> _Record extracts_

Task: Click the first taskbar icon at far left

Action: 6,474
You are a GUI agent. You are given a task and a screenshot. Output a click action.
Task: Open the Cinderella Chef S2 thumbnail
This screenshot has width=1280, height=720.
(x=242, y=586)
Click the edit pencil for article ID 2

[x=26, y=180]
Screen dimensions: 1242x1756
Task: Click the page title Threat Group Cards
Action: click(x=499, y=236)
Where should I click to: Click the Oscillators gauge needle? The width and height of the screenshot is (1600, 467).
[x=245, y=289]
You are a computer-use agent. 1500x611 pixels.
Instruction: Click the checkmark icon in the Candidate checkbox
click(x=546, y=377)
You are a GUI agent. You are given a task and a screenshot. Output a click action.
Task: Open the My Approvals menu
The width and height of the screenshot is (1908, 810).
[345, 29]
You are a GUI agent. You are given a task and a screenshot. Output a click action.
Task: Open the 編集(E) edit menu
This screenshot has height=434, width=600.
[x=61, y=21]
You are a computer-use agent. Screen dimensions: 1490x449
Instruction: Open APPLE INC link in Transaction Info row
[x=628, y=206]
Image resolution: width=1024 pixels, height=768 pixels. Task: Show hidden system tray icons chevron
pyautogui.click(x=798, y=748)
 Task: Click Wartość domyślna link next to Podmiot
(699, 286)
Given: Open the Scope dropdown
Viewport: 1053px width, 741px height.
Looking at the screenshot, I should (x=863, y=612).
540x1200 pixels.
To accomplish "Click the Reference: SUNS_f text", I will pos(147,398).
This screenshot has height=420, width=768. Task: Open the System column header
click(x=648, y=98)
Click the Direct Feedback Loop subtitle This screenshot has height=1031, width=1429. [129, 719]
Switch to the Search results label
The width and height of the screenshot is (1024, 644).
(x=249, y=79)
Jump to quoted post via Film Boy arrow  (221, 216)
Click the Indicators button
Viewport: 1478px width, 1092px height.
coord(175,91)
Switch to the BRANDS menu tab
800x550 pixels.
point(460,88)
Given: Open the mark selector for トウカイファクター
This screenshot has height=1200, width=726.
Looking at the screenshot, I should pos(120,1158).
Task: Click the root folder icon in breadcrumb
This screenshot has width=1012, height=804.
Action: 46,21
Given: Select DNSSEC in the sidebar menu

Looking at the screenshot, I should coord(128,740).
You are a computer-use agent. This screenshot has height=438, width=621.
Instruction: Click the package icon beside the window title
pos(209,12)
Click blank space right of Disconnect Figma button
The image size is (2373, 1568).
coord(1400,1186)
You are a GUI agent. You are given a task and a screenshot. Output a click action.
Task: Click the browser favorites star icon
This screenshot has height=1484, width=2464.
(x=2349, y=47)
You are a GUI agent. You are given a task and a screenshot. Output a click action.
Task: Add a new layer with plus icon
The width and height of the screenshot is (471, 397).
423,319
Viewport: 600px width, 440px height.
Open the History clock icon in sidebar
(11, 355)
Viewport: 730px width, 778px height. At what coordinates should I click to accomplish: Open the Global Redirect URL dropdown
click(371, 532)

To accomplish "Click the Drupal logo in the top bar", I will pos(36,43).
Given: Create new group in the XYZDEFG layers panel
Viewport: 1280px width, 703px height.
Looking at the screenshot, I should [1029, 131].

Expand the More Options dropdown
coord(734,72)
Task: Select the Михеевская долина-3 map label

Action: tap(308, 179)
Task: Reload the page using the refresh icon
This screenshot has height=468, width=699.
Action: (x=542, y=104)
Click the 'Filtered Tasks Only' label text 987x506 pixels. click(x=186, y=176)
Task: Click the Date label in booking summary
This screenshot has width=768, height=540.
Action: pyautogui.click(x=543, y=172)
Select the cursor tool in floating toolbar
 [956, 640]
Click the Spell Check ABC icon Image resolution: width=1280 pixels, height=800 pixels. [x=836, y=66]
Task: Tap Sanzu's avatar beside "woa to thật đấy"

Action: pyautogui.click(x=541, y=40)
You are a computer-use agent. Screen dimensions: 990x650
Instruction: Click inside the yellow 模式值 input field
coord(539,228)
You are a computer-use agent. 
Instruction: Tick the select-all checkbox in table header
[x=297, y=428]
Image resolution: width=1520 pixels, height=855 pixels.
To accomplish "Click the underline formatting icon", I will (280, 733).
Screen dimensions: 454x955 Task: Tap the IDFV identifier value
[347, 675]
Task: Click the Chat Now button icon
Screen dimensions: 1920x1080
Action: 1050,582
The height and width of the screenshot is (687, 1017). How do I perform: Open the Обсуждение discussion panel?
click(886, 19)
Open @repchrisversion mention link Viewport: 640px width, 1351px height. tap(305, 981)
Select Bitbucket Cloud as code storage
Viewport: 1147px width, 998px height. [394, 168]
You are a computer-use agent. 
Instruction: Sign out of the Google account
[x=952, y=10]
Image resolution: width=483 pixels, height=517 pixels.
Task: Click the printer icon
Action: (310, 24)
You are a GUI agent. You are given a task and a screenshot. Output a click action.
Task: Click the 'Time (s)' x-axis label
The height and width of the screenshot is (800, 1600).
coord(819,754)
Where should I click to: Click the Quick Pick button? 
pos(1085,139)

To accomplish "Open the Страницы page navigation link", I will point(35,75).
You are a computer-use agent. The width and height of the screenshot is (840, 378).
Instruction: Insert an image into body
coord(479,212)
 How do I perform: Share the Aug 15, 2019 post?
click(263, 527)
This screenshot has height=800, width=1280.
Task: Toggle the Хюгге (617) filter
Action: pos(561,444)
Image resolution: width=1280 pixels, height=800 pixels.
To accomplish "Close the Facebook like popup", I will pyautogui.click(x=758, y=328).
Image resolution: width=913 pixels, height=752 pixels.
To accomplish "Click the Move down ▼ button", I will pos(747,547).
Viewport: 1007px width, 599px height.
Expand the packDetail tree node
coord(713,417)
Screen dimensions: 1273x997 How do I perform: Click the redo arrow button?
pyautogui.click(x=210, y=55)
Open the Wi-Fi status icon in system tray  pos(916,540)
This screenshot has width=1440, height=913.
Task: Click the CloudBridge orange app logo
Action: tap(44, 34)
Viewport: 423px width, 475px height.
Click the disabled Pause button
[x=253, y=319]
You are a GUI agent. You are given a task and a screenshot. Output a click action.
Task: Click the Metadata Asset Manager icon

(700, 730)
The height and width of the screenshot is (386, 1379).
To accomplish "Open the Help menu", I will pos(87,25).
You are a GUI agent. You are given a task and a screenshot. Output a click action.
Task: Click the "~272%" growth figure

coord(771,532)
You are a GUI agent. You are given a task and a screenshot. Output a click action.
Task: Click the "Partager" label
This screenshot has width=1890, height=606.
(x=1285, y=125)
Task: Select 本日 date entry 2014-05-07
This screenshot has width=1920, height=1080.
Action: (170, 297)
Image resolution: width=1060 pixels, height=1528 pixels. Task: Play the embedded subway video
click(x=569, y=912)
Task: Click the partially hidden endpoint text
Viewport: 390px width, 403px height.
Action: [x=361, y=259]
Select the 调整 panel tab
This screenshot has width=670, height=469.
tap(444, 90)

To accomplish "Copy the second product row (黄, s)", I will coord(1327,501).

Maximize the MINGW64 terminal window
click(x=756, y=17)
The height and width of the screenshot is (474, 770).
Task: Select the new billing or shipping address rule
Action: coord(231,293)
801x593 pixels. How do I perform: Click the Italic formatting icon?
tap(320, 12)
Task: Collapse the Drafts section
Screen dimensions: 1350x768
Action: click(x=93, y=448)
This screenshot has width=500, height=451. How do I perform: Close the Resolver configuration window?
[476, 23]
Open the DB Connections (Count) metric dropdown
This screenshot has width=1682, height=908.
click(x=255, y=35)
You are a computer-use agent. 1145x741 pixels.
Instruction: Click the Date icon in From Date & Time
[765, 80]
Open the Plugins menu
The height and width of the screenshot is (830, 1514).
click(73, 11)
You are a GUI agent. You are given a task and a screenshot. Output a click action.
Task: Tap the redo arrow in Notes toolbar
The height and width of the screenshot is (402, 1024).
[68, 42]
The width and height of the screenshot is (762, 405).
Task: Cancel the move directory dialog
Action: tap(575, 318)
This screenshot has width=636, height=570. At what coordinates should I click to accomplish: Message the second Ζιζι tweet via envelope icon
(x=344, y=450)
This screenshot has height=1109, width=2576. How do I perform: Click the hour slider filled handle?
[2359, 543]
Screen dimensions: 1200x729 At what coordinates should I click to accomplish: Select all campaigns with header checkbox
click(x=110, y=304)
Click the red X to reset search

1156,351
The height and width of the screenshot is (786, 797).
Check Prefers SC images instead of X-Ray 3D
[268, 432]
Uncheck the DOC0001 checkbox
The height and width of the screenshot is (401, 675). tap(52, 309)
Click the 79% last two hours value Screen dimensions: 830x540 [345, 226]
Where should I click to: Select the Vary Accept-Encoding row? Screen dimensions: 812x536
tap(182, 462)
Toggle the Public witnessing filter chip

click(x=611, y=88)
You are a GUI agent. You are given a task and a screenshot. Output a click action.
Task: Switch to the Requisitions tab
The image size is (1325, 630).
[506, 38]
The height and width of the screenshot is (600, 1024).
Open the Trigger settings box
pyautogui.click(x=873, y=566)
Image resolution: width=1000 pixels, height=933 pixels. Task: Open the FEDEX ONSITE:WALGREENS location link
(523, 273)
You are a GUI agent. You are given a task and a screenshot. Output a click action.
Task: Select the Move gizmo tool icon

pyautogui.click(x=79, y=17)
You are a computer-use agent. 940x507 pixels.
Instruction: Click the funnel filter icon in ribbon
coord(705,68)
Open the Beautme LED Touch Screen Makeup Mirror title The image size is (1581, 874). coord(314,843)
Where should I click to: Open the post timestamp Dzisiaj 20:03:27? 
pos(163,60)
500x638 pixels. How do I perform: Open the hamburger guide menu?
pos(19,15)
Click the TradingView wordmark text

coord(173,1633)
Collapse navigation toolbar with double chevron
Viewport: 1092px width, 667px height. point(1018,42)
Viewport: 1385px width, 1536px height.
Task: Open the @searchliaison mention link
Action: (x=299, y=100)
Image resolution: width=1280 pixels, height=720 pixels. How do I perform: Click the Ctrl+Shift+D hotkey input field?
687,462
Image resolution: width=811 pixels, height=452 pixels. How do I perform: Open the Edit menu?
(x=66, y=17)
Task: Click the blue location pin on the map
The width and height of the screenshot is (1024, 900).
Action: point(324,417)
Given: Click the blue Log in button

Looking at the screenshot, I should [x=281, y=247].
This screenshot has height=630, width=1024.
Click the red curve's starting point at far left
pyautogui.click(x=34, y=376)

> _Work order_
Copy each line above where the string "computer" occurs.

> _Output_
You are a computer-use agent. 1500x611 pixels.
You are a computer-use agent. Screen dimensions: 1490x449
You are a computer-use agent. This screenshot has height=438, width=621.
You are a computer-use agent. Screen dimensions: 990x650
You are a computer-use agent. 
You are a computer-use agent. 
You are a computer-use agent. The width and height of the screenshot is (840, 378).
You are a computer-use agent. 1145x741 pixels.
You are a computer-use agent. 940x507 pixels.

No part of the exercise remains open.